Work task: Below are the records. State how many of their lines hold the word "Live", and add nothing else.

[Extracted records]

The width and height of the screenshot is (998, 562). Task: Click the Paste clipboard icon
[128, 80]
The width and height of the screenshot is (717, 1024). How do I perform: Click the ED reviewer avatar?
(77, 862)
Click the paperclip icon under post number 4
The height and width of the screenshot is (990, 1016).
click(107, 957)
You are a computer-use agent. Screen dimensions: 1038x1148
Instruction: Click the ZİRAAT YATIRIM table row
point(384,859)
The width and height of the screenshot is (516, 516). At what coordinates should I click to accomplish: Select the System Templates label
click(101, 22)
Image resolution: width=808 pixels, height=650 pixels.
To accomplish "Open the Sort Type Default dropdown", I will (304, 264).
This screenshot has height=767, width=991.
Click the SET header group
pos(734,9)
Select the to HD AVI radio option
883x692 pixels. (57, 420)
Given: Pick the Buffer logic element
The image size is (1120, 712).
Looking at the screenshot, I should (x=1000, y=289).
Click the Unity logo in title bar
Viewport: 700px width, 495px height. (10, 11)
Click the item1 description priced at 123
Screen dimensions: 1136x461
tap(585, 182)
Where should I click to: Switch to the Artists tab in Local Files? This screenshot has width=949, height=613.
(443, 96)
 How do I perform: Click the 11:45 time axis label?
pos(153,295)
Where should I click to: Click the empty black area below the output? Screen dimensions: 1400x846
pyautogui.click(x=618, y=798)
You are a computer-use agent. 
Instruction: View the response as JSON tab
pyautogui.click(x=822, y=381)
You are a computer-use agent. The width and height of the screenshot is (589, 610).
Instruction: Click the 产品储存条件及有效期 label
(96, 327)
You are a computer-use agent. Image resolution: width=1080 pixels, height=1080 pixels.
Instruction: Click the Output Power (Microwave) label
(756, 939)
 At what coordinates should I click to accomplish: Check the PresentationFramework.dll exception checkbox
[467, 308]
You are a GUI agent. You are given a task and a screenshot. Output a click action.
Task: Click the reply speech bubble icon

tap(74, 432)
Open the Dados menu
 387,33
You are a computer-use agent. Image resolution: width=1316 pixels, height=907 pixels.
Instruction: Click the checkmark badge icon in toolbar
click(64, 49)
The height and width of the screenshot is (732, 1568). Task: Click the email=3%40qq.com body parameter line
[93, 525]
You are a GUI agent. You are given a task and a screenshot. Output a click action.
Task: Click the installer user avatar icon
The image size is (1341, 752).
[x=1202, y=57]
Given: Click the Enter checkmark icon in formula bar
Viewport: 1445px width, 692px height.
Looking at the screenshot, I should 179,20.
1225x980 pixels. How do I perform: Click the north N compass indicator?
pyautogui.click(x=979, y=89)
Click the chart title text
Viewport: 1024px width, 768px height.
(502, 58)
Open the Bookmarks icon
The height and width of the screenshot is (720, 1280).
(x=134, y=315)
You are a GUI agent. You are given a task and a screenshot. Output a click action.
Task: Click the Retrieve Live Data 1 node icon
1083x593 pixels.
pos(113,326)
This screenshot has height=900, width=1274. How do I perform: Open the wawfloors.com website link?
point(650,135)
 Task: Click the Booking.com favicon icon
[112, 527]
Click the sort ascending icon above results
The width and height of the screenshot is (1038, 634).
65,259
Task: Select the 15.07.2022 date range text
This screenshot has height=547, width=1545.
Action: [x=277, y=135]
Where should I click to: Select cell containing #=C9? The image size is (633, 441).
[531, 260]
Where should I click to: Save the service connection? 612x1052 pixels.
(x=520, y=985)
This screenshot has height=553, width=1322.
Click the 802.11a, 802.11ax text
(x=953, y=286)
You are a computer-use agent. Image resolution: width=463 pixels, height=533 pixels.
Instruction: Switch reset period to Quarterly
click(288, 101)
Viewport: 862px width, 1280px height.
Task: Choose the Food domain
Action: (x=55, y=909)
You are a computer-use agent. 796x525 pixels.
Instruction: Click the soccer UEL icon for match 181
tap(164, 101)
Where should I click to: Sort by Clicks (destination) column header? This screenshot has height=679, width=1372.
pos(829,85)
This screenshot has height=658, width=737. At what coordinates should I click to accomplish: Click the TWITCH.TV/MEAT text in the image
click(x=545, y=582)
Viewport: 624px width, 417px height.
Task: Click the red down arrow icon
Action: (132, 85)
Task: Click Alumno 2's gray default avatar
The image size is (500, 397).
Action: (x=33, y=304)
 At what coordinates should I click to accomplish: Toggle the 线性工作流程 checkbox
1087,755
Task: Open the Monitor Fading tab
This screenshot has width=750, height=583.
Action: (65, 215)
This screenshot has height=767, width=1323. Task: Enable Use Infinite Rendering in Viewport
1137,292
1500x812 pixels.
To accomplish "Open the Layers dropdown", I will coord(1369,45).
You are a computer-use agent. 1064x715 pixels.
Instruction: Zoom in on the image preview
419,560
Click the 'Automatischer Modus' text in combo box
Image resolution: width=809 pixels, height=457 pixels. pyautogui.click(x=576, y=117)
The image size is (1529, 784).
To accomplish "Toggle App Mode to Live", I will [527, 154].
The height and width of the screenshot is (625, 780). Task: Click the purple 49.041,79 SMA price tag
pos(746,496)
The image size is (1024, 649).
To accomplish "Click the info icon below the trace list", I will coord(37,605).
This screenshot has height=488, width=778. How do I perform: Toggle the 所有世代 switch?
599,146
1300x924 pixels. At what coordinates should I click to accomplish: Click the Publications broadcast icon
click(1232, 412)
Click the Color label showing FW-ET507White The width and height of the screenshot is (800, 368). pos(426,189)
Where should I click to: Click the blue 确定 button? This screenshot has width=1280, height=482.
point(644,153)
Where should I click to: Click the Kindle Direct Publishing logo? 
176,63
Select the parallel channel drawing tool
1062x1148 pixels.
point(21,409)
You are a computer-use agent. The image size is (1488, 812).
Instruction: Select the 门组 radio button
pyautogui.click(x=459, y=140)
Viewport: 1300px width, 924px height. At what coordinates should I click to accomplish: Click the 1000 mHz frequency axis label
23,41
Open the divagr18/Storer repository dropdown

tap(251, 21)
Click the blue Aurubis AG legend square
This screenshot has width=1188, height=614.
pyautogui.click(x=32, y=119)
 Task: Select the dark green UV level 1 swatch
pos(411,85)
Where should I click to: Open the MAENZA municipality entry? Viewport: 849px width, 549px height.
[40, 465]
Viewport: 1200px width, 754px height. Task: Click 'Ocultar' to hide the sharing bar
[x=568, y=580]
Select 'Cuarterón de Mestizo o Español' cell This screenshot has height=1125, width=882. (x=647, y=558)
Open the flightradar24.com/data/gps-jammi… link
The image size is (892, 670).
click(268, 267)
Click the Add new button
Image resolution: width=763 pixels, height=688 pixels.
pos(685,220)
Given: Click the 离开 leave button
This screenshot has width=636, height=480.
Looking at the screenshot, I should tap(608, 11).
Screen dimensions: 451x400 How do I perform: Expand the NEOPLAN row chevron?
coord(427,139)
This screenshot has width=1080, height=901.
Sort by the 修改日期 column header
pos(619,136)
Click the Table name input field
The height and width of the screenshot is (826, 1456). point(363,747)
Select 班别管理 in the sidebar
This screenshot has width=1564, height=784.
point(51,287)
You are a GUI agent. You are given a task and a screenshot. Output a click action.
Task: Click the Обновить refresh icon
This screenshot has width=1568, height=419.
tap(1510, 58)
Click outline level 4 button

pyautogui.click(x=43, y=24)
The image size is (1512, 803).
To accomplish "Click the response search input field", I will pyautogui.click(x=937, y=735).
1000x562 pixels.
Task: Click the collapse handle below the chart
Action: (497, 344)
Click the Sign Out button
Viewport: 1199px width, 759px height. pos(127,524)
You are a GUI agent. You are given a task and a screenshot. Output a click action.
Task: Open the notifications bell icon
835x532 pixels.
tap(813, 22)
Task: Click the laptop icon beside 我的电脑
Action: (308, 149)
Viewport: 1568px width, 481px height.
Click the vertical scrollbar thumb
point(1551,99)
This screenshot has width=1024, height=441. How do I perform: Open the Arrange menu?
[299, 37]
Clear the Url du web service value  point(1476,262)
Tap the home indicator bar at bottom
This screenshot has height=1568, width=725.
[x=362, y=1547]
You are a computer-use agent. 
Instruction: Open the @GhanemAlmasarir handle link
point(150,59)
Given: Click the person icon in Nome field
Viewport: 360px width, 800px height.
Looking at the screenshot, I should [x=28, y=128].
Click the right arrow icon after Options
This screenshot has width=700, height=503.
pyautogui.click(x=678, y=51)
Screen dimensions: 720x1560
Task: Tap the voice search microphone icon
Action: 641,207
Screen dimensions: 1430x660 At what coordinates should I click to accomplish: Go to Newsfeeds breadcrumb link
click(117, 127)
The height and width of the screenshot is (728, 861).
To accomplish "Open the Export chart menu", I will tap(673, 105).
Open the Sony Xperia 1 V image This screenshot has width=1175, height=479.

Result below: 2